# Rainy Saturday Cook



## Paymaster (Jan 9, 2012)

Despite the rain, I fired up The Beast to do some Q. I did a brisket, a butt, a couple racks of spares, four fatties and two diller eggs. I also lit the Akorn to cook some wings. Took about 12 hours to get the cook done. Here are a few pics.


----------



## 706Z (Mar 30, 2011)

DANG! You the man,Paymaster!Every time you post I gotta eat.


----------



## flukedaddy (Apr 11, 2009)

706Z said:


> DANG! You the man,Paymaster!Every time you post I gotta eat.
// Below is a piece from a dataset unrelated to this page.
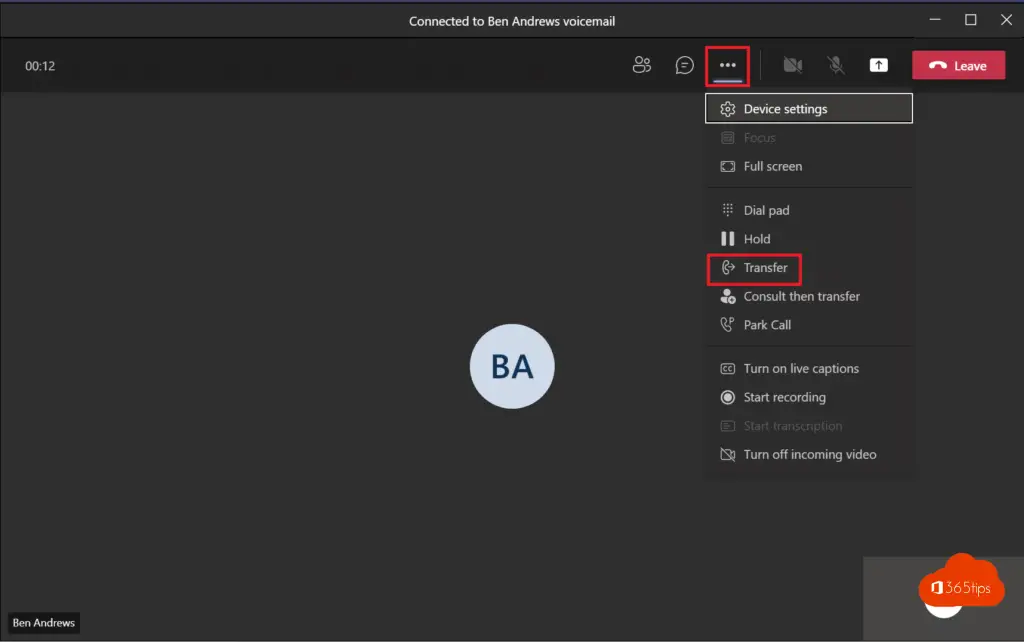Screen dimensions: 1024x642
Task: Click the Full screen icon
Action: coord(728,166)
+1 Thanks for making it lunchtime. :notworthy::thumbup:


----------



## devinsroller (Aug 11, 2011)

That there is some fine looking food. The smoke ring and bark on the Brisket is perfect. Makes me hungery. What a good way to spend a rain filled weakend.


----------



## jcoss15 (Oct 11, 2010)

My,my....that is fine!


----------



## tank banger (Oct 2, 2012)

How many people do you cook for!!! Can you make it one more?


----------



## Paymaster (Jan 9, 2012)

tank banger said:


> How many people do you cook for!!! Can you make it one more?


 I cooked for five folks at work. Yeah I can always add another!


----------



## halo1 (Oct 4, 2007)

Nice bark on that brisket:thumbsup::thumbsup:


----------